───── RECORDS PROVIDED

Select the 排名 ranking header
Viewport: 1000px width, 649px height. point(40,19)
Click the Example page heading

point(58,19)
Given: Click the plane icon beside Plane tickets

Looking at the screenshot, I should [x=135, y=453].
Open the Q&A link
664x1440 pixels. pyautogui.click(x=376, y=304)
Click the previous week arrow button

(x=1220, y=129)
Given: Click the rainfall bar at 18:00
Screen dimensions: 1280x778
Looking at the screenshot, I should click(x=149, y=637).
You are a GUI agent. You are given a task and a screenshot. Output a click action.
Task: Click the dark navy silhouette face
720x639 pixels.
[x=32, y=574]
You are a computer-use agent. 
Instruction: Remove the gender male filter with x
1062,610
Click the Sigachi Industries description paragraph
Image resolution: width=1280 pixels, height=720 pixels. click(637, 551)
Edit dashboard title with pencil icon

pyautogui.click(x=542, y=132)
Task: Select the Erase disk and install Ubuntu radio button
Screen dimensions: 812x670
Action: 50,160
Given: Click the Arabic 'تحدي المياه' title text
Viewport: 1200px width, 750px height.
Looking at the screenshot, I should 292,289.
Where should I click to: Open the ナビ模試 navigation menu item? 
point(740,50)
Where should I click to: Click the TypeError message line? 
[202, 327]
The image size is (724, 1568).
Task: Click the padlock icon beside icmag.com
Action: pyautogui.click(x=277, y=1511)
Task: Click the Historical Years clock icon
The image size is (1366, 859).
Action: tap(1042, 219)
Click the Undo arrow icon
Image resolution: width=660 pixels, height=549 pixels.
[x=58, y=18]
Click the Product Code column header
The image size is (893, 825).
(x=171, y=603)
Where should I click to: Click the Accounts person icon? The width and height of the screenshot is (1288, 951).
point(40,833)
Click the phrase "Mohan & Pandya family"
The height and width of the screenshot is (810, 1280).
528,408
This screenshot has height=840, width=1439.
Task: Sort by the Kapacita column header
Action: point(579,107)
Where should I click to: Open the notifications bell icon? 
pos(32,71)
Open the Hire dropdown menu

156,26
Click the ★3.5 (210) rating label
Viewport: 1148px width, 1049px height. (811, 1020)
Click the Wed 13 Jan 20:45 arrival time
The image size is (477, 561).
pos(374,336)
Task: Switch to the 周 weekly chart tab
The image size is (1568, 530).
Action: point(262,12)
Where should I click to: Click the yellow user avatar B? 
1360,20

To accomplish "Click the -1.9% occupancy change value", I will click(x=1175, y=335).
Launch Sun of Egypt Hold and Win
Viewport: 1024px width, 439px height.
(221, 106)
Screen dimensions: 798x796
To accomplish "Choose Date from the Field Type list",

──────────

- _SET EXERCISE_
Copy out the records word for word, from the line containing "Where should I click to: Click the Accounts" through the line containing "Action: point(579,107)", both included.

- _THE ANSWER_
Where should I click to: Click the Accounts person icon? The width and height of the screenshot is (1288, 951).
point(40,833)
Click the phrase "Mohan & Pandya family"
The height and width of the screenshot is (810, 1280).
528,408
This screenshot has height=840, width=1439.
Task: Sort by the Kapacita column header
Action: point(579,107)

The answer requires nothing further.